Agent Memory Manager
Verify
VERIFY — agent-memory-manager
How verification runs and what each check asserts. The harness is verify.mjs; the unit suite is under test/ (compiled to dist/test).
How it runs
node verify.mjs performs, in order:
- Build — compiles TypeScript with
tsc. - Unit suite — runs
node --testover the compiled tests and asserts zero
failures.
- Synthetic corpus — a seeded PRNG (
mulberry32, seed20260625) builds N
topics, each with a unique vocabulary, so same-topic texts share tokens (high cosine) and cross-topic texts do not. This yields a known retrieval answer key.

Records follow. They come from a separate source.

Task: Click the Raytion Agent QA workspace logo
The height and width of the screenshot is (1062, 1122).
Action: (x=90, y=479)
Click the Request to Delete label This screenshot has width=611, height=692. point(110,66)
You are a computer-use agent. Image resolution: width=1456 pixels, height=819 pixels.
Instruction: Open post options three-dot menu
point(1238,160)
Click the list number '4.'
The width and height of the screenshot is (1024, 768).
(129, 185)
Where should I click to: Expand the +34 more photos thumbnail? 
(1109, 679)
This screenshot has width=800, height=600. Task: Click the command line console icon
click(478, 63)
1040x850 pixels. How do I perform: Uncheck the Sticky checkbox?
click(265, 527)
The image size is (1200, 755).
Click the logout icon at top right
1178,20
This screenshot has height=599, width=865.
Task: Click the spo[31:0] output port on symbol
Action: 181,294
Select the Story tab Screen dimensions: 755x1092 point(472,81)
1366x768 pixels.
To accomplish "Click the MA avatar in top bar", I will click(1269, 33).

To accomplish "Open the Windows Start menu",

- Dual-store benchmark — the same corpus is loaded into the
InMemoryStore
and a live PGlite Postgres+pgvector engine; retrieval precision@k is measured against the answer key on both.
- Policy/behaviour checks — decay demotion, tier eviction, fleet sync,
determinism, and metrics.
What each check asserts
| Check | Assertion |
|---|---|
| Unit suite passes | node --test reports 0 failing tests (24 tests). |
| In-memory precision@1 == 1.0 | Top hit for each topic query belongs to that topic. |
| In-memory precision@5 ≥ 0.95 | ≥95% of the top-5 belong to the queried topic. |
| Deterministic retrieval | Re-running the same query yields identical ordering. |
| pgvector precision@1 / @5 | Same thresholds, computed over real pgvector. |
| pgvector vs JS cosine | 1 - (embedding <=> q) agrees with the JS cosine within 1e-5. |
| pgvector persistence | Row count in the DB equals the number of stored memories. |
| Store parity | In-memory and pgvector pick the same top-1 topic for every query. |
| summarizeThread | Produces a non-empty summary and persists a summary-typed memory that is retrievable. |
| getContextForTask budget | Assembled context respects the character budget and ranks the summary first. |
| Time decay demotion | A hot memory whose decayed importance drops below the hot floor is demoted to warm. |
| Hot capacity | After overflow, the hot tier holds ≤ its configured capacity. |
| Cold eviction | The cold tier is capped and memory_evict_total{tier=cold} is emitted. |
| Fleet sync | Fleet-scoped memories replicate to a peer; local-scoped ones do not. |
| Metrics | Counters and latency histograms are recorded. |
| Reproducible corpus | The same seed regenerates an identical corpus fingerprint. |
Outputs
verification-report.json/.md— machine- and human-readable results.evidence/verification-results.json— copy of the report.proof/evidence/verify.log— raw stdout captured by the Proof Layer.
A non-zero exit code is returned if any check fails.